Activity —
The answer consists solely of the lines running from the one with "You are a GUI" through the final line below, transcribed exactly and without any pictures.

------ Task input

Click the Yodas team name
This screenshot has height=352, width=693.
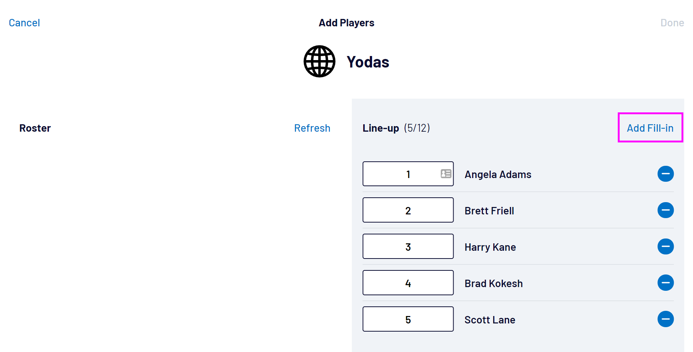(368, 62)
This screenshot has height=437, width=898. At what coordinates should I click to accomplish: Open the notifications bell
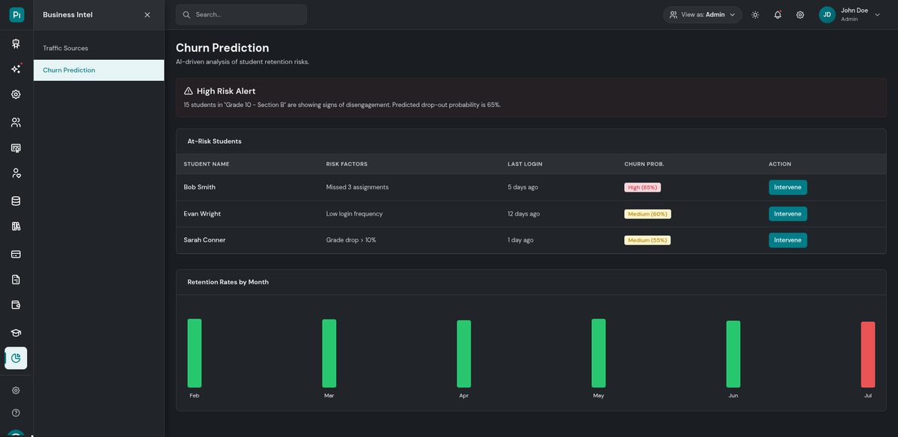778,15
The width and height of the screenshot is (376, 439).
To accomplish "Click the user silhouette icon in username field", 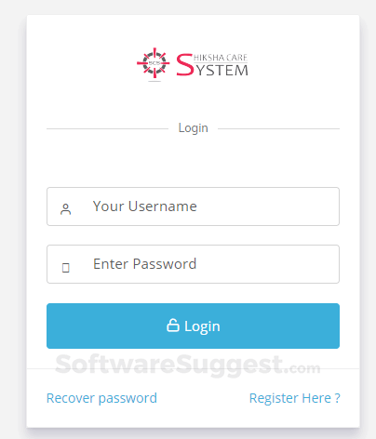I will pos(65,209).
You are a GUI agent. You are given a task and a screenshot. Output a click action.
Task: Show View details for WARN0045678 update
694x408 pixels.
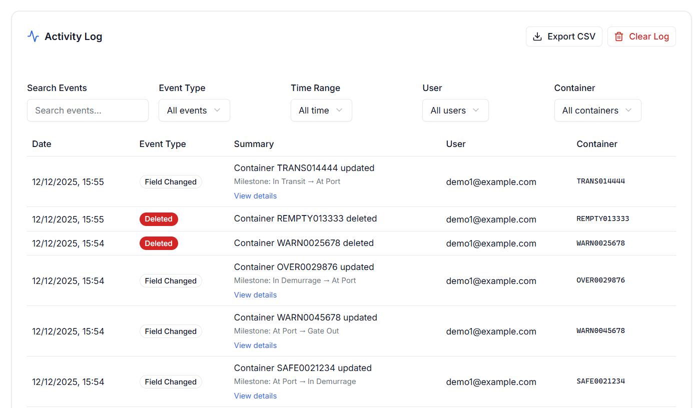click(x=255, y=346)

------------

Exercise response —
You are a GUI agent. You are given a task and a screenshot. Output a click action.
Task: Show View details for WARN0045678 update
694x408 pixels.
click(x=255, y=346)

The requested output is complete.